◆ **ACTION ITEM**
Return the passage of the Bond film critique from "Bond removes his" up to and including "before this film.", copied word for word.

◆ **TEXT**
==========

Bond removes his mask, and Pierce Brosnan looks considerably older, greyer and heavier than last time. Plus, too old for this game. After all, this is an actor on the cusp of 50.

Keeping with Brosnan film tradition, we see a lot of explosions and Pierce firing a machine gun willy-nilly while squinting, frowning and pouting. 

David Arnold's policy of cramming every instrument into a track until it's just noise is thrown into the mix, too. His 'techno' didn't sound the best in 2002, and time has not been kind to it. He also had a terrible habit of overusing the Bond theme. 

Bond getting tortured was innovative, but not while listening to Madonna's theme song. That's torture in itself. Old Madge had gone to seed a good four years before this film. 

Anything she's released post-1998 has been garbage. Oh, what could have been: an insight into the broken mind of Bond, abandoned by his country and wrecked with PTSD. 

I'm unsure what they were feeding Bond while he was held captive in North Korea. Hearty three-course meals by the looks of it. Out waddles a tubby, middle-aged Brosnan, supposedly 14 months later.

Bond meets with M, and once again, Brosnan's acting (and I use that term loosely) is brutally exposed:

"What da hell is dis hall abauuhht?"

I was asking the same thing, Pierce. We see the usual over-the-top facial expressions, smarminess, hamminess, and trying too hard to be as suave as Sean and Roger. Nuanced acting was never Brosnan's strong point.

==========

◆ **DATA UNDER STUDY**
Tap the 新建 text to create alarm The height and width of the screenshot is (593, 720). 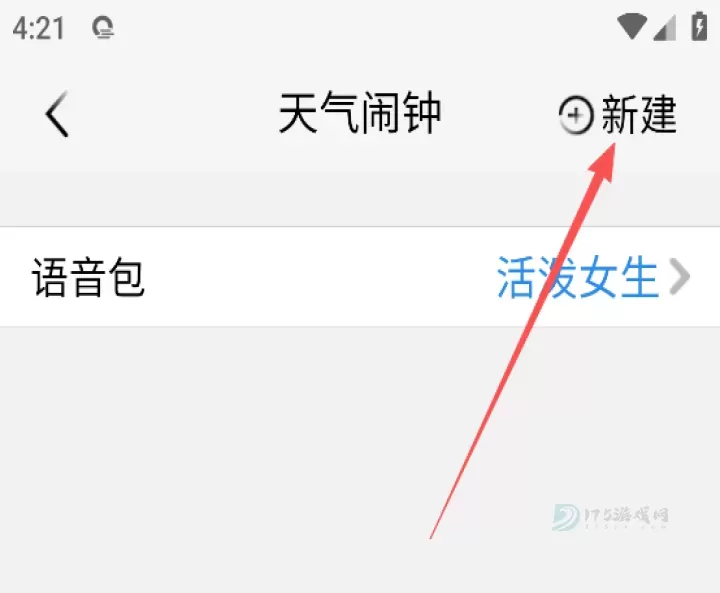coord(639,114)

==========

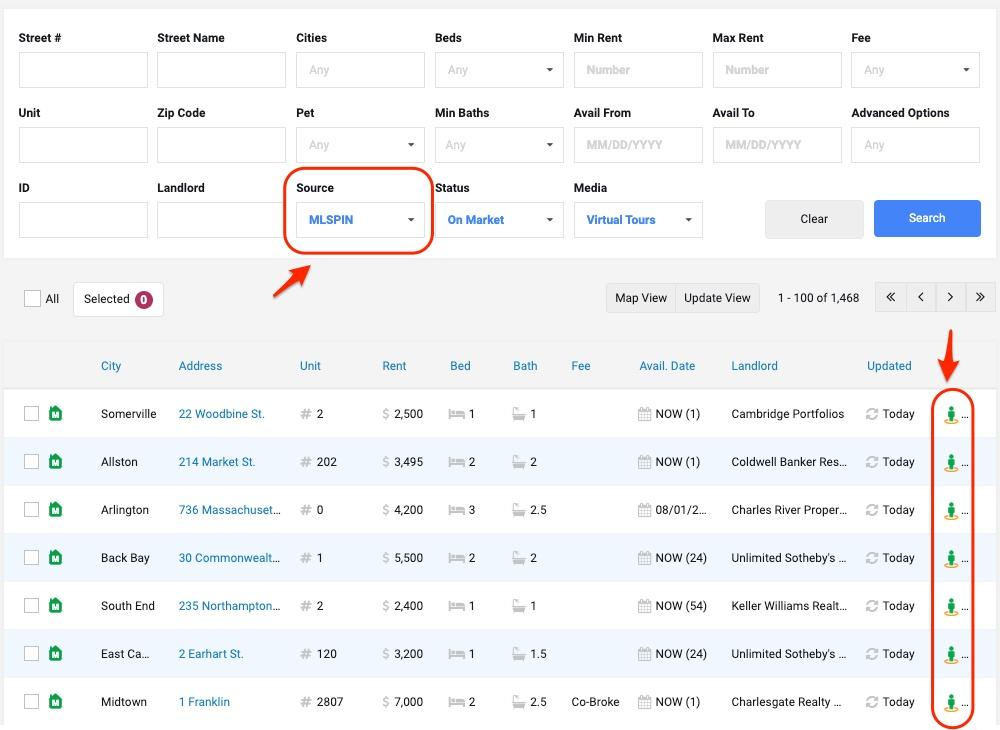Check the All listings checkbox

==========

◆ **YOUR RESPONSE**
Bond removes his mask, and Pierce Brosnan looks considerably older, greyer and heavier than last time. Plus, too old for this game. After all, this is an actor on the cusp of 50.

Keeping with Brosnan film tradition, we see a lot of explosions and Pierce firing a machine gun willy-nilly while squinting, frowning and pouting. 

David Arnold's policy of cramming every instrument into a track until it's just noise is thrown into the mix, too. His 'techno' didn't sound the best in 2002, and time has not been kind to it. He also had a terrible habit of overusing the Bond theme. 

Bond getting tortured was innovative, but not while listening to Madonna's theme song. That's torture in itself. Old Madge had gone to seed a good four years before this film.